Forbear, said Nemesis, my loss to moan,

The fainting trembling hand was mine alone.

The beauty of this passage, which consists in the appropriation made by Nemesis of the line originally directed to Cynthia, had been wholly imperceptible to succeeding ages, had chance, which has destroyed so many greater volumes, deprived us likewise of the poems of Tibullus.

N° 62. SATURDAY, JUNE 9, 1753.

O fortuna viris invida fortibus

Quam non aqua bonis præmia dividis.-SENECA.

Capricious Fortune ever joys,

With partial hand to deal the prize,

To crush the brave and cheat the wise.

SIR,

TO THE ADVENTURER.

Fleet, June 6.

To the account of such of my companions as are imprisoned without being miserable, or are miserable without any claim to compassion; I promised to add the histories of those, whose virtue has made them

unhappy, or whose misfortunes are at least without a crime. That this catalogue should be very numerous, neither you nor your readers ought to expect; "rari "quippe boni;” "the good are few." Virtue is uncommon in all the classes of humanity; and I suppose it will scarcely be imagined more frequent in a prison than in other places.

Yet in these gloomy regions is to be found the tenderness, the generosity, the philanthropy of Serenus, who might have lived in competence and ease, if he could have looked without emotion on the miseries of another. Serenus was one of those exalted minds, whom knowledge and sagacity could not make suspicious; who poured out his soul in boundless intimacy, and thought community of possessions the law of friendship. The friend of Serenus was arrested for debt, and after many endeavours to soften his creditor, sent his wife to solicit that assistance which never was refused. The tears and importunity of female distress were more than was necessary to move the heart of Serenus; he hasted immediately away, and conferring a long time with his friend, found him confident that if the present pressure was taken off, he should soon be able to reestablish his affairs. Serenus, accustomed to believe, and afraid to aggravate distress, did not attempt to detect the fallacies of hope, nor reflect that every man overwhelmed with calamity believes, that if that was removed he shall immediately be happy; he, therefore, with little hesitation offered himself as surety.

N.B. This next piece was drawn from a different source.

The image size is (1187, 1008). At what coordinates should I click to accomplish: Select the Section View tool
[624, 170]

In the first raptures of escape all was joy, gratitude, and confidence; the friend of Serenus displayed

his prospects, and counted over the sums of which he should infallibly be master before the day of payment. Serenus in a short time began to find his danger, but could not prevail with himself to repent of beneficence; and therefore suffered himself still to be amused with projects which he durst not consider, for fear of finding them impracticable. The debtor, after he had tried every method of raising money which art or indigence could prompt, wanted either fidelity or resolution to surrender himself to prison, and left Serenus to take his place.

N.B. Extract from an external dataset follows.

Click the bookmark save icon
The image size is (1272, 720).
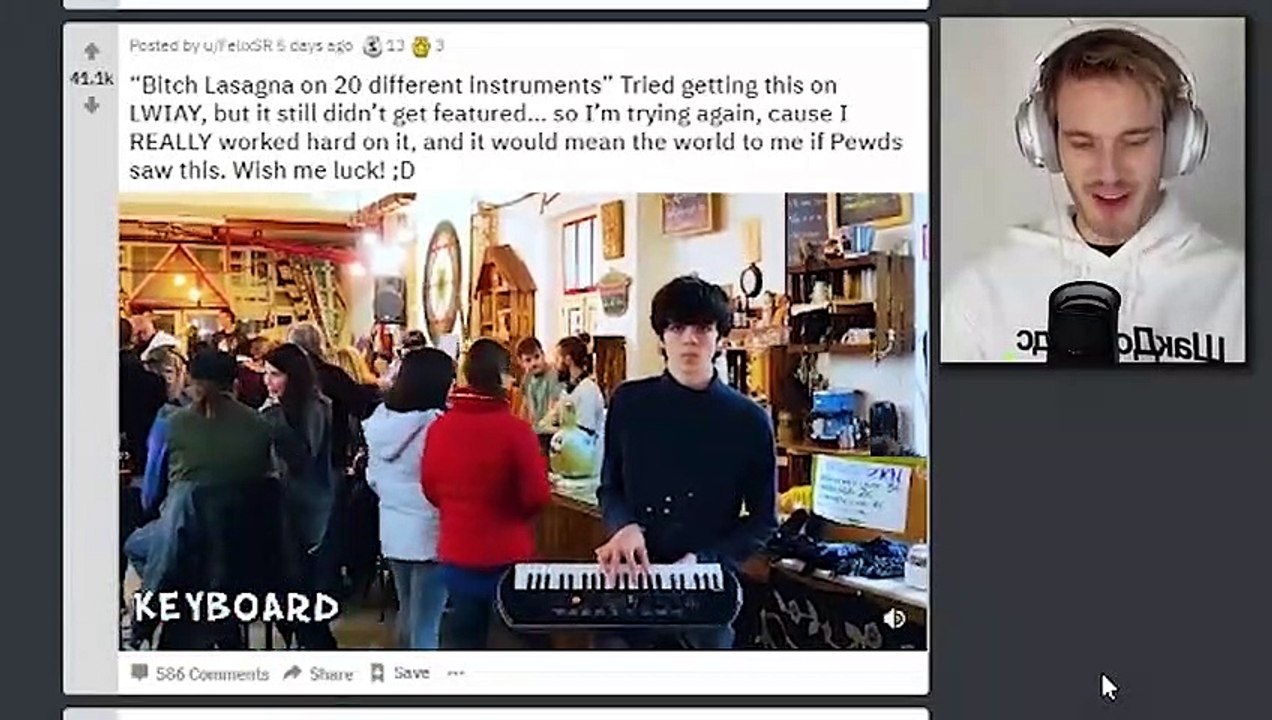tap(377, 673)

Serenus has often proposed to the creditor, to pay him whatever he shall appear to have lost by the flight of his friend; but however reasonable this proposal may be thought, avarice and brutality have been hitherto inexorable, and Serenus still continues to languish in prison.

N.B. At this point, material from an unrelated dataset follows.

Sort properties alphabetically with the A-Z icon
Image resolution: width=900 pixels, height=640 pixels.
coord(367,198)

In this place, however, where want makes almost every man selfish, or desperation gloomy, it is the good fortune of Serenus not to live without a friend; he passes most of his hours in the conversation of Candidus, a man whom the same virtuous ductility has with some difference of circumstances made equally unhappy. Candidus, when he was young, helpless, and ignorant, found a patron that educated, protected and supported him: his patron being more vigilant for others than himself, left at his death an only son, destitute and friendless. Candidus was eager to reray the benefits he had received; and having maintained the youth for a few years at his own house, afterwards placed him with a merchant of eminence, and gave bonds to a great value as a security for his conduct.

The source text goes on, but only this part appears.